## What the task requires
Write the lines of the items as a JSON list of strings, one string per line and no blank lines. Start at the line that contains "Task: Click the green" and stop after the line that contains "(x=35, y=251)".

** start Entries supplied **

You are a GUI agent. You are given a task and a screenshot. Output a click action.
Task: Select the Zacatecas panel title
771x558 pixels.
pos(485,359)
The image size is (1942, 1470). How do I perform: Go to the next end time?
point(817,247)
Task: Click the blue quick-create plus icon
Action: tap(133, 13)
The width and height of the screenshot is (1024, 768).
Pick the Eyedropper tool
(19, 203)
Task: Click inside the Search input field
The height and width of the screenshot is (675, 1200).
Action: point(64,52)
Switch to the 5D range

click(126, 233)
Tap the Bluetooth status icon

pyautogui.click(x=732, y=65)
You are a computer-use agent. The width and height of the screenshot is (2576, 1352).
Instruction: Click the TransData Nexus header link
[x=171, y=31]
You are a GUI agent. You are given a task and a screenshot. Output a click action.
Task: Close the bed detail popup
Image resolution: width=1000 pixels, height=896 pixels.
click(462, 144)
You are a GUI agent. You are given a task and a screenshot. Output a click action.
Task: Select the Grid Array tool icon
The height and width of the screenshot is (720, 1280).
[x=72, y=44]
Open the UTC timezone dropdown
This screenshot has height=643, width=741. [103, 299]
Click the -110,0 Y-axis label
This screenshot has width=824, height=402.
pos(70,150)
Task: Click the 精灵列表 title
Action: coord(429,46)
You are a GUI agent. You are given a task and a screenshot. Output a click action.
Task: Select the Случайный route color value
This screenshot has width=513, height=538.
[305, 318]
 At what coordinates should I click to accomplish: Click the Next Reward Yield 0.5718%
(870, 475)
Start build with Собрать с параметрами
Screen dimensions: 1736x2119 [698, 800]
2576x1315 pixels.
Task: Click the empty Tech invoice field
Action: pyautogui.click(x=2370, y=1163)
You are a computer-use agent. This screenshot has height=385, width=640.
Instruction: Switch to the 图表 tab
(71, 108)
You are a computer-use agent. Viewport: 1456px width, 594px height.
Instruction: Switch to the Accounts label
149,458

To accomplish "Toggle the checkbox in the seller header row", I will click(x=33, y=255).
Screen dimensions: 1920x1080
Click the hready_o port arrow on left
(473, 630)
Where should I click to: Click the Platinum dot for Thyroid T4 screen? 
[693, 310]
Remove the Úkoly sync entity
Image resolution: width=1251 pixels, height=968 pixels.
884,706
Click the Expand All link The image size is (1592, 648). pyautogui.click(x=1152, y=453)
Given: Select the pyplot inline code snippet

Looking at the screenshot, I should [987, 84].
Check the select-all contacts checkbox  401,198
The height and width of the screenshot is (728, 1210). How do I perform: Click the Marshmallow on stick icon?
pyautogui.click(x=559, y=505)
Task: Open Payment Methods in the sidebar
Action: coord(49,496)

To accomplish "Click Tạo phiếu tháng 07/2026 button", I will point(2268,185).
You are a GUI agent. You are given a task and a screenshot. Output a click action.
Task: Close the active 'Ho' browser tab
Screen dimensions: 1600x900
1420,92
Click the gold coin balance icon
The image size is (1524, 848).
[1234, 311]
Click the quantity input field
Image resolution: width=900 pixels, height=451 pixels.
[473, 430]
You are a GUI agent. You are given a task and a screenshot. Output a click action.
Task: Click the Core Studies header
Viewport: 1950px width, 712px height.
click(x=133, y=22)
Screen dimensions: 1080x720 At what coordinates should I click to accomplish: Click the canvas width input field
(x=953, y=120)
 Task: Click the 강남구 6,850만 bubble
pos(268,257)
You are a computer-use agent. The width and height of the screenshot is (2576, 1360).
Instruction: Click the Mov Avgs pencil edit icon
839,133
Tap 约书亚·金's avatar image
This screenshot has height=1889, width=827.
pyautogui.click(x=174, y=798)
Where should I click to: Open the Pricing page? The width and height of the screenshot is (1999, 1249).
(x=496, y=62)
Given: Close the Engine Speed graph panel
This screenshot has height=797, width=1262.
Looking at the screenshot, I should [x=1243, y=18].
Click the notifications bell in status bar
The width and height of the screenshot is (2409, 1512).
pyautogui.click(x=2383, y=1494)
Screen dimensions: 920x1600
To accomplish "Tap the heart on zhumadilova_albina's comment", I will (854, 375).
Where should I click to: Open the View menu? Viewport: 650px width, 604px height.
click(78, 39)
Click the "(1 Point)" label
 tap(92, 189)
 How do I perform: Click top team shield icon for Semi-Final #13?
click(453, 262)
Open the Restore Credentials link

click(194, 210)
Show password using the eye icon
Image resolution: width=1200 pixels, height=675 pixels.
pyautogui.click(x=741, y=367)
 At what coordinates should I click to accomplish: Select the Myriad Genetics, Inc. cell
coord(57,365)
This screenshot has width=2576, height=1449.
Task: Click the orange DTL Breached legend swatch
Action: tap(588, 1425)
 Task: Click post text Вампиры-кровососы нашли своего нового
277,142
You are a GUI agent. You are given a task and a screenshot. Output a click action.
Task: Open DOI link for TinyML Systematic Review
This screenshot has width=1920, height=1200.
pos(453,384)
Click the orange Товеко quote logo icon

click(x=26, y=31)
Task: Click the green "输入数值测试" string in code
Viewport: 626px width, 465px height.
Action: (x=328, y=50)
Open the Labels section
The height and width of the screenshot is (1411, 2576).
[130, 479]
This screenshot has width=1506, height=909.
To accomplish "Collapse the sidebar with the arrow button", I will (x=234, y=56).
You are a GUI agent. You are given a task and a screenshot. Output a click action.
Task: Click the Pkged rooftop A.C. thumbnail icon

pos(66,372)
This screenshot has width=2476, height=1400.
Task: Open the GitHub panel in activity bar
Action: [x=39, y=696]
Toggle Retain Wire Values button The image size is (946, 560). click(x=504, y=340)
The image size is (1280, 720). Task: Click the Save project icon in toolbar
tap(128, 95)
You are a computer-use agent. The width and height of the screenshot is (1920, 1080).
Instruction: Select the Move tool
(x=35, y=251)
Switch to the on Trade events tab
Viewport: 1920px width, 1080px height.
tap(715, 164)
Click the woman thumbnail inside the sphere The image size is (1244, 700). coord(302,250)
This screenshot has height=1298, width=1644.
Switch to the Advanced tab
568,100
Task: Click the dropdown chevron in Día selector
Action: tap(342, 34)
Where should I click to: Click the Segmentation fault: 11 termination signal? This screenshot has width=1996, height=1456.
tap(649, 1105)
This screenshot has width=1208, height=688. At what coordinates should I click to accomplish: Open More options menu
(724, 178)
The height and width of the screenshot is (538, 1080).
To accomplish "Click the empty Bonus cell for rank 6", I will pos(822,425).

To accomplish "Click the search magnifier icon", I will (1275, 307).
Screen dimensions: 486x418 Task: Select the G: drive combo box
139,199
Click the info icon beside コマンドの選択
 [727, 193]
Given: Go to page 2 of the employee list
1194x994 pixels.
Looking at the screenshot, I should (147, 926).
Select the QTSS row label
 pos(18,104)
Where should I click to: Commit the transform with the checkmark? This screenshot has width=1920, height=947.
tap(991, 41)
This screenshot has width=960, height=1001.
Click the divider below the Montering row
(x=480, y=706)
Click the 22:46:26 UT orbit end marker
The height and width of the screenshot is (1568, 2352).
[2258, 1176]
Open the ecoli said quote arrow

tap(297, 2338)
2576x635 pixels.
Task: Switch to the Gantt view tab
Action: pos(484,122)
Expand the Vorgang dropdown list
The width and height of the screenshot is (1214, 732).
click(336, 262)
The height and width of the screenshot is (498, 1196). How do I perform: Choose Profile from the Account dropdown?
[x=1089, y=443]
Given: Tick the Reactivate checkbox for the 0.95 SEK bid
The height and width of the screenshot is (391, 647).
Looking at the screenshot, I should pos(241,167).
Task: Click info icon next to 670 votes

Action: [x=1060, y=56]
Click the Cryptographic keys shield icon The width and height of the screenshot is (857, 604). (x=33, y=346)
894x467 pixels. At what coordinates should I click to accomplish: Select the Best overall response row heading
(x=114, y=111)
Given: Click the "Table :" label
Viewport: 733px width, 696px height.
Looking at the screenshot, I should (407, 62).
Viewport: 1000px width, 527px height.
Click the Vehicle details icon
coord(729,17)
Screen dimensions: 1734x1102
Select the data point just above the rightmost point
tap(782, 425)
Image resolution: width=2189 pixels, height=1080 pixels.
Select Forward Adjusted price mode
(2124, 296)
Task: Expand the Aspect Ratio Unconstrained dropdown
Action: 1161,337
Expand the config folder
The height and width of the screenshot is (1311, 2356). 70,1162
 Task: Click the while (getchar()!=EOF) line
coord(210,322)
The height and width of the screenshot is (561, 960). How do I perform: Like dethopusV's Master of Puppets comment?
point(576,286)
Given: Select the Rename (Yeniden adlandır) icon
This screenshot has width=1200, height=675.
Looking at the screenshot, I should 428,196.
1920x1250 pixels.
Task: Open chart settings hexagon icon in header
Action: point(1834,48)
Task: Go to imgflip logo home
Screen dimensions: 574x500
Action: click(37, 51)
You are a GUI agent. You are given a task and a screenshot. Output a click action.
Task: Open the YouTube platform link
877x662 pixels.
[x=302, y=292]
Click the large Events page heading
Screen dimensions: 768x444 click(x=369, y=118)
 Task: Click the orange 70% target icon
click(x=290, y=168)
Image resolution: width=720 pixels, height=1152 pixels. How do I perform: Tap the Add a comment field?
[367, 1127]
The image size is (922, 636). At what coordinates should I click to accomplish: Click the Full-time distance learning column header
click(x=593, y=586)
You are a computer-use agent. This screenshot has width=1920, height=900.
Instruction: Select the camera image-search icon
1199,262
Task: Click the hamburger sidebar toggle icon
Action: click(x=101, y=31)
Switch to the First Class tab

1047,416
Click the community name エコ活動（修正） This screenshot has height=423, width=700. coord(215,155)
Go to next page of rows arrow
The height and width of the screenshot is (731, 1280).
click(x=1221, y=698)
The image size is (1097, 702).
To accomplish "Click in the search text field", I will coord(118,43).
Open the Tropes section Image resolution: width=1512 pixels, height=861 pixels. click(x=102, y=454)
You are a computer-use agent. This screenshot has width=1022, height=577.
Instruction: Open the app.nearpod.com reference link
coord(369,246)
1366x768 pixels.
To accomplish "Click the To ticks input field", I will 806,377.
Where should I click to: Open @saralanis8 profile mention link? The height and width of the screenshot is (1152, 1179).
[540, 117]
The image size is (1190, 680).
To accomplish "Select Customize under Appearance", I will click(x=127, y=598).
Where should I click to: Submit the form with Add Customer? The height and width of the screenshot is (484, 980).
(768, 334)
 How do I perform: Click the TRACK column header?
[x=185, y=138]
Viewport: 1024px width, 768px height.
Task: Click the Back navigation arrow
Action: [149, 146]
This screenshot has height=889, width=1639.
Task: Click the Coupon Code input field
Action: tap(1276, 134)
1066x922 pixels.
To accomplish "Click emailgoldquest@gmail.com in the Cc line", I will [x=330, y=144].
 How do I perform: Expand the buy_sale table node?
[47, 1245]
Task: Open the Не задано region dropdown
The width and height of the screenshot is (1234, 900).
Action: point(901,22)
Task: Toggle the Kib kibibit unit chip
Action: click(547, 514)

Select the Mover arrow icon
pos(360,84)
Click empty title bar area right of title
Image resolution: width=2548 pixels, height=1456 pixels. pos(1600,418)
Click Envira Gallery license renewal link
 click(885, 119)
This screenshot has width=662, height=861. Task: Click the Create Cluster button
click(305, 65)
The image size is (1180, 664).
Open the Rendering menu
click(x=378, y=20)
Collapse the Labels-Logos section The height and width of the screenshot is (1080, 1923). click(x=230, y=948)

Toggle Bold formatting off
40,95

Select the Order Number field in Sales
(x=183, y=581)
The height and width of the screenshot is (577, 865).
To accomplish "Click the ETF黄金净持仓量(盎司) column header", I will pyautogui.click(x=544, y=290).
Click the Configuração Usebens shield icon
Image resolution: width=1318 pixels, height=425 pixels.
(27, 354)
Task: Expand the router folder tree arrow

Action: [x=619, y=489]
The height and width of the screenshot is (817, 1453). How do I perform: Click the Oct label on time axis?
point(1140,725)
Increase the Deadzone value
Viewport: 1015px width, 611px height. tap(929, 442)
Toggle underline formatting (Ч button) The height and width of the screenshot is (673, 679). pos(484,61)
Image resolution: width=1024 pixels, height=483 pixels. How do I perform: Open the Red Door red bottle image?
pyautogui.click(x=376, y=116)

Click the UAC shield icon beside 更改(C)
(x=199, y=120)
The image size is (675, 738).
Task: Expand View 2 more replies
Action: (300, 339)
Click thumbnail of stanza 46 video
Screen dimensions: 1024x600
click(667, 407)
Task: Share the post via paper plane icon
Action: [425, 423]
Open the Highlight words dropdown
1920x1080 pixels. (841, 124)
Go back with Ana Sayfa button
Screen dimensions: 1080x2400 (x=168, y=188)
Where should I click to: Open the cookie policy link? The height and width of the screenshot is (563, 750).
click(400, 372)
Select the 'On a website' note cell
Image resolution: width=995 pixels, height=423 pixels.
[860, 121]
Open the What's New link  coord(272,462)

** end Entries supplied **

## The result
[
  "Task: Click the green \"输入数值测试\" string in code",
  "Viewport: 626px width, 465px height.",
  "Action: (x=328, y=50)",
  "Open the Labels section",
  "The height and width of the screenshot is (1411, 2576).",
  "[130, 479]",
  "This screenshot has width=1506, height=909.",
  "To accomplish \"Collapse the sidebar with the arrow button\", I will (x=234, y=56).",
  "You are a GUI agent. You are given a task and a screenshot. Output a click action.",
  "Task: Click the Pkged rooftop A.C. thumbnail icon",
  "pos(66,372)",
  "This screenshot has width=2476, height=1400.",
  "Task: Open the GitHub panel in activity bar",
  "Action: [x=39, y=696]",
  "Toggle Retain Wire Values button The image size is (946, 560). click(x=504, y=340)",
  "The image size is (1280, 720). Task: Click the Save project icon in toolbar",
  "tap(128, 95)",
  "You are a computer-use agent. The width and height of the screenshot is (1920, 1080).",
  "Instruction: Select the Move tool",
  "(x=35, y=251)"
]